Former school transportation provider in Dallas County, Texas

Dallas County Schools (DCS) was a school bus transportation agency in Dallas County, Texas. The public agency, founded in 1846, provided student transportation services to school districts, charter schools and private schools in the county. DCS also served select school districts in Parker and Tarrant Counties under the name TexServe.

Until its dissolution in 2018 following a corruption scandal, DCS was one of the largest student transportation fleets in the nation. It operated a fleet of approximately 2,000 buses and transported more than 75,000 students per day.

== History ==
=== Corruption scandal ===
In 2010, Dallas County Schools began accepting bids for a supplier of stop-arm cameras. These cameras would photograph drivers that passed by a stopped bus, resulting in a traffic ticket for the driver. DCS would receive a cut of the fine, which would be used to cover the cost of the camera order.

DCS selected a company called Force Multiplier Solutions, despite FMS issuing one of the higher bids for the initiative. Additionally, the district bought far more cameras than required, with an estimated 3,000 (out of 7,000 total) never or rarely used. It was later determined that Robert Leonard, the CEO of Force Multiplier Solutions, bribed DCS officials, most notably superintendent Dr. Rick Sorrells and chairman Larry Duncan, into contracting with FMS.
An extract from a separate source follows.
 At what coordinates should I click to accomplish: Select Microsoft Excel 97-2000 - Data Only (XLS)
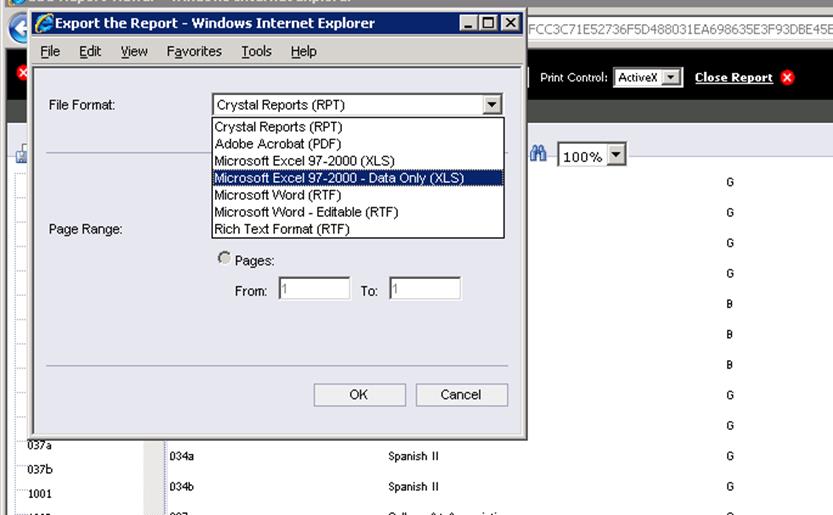tap(339, 178)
In 2015, DCS agreed to a triple-net sale-leaseback deal on four bus service centers, wherein the properties would be sold to a new owner and then leased on a month-by-month basis. This raised $25 million in cash ($7 million above the centers' estimated market value), but it locked the district into $47 million of long-term debt, and the district was still responsible for property taxes, maintenance, and insurance. An investigation by KXAS-TV determined that the deal's broker had ties to Force Multiplier Solutions.

=== Client losses ===
In early 2017, Weatherford ISD voted to terminate its $1.3 million contract with DCS, which had started the previous year. Weatherford ISD leadership stated the move was unrelated to the DCS's financial issues, describing it as part of a plan to move its transportation services in-house. Later that year, Coppell ISD voted to terminate its $4.4 million contract with DCS in favor of private operator Durham School Services. Coppell ISD leadership cited an influx of students and a driver shortage at DCS.

=== Dissolution ===
In November 2017, a countywide referendum was held on DCS's continuation, with 58% of voters opposed. DCS was shut down, ending 171 years of service, and its board of trustees was replaced with a dissolution committee. The dissolution committee continued to provide bus services until July 31, 2018, at which point DCS's client districts would need to organize their own bus transportation or partner with private school bus contractors.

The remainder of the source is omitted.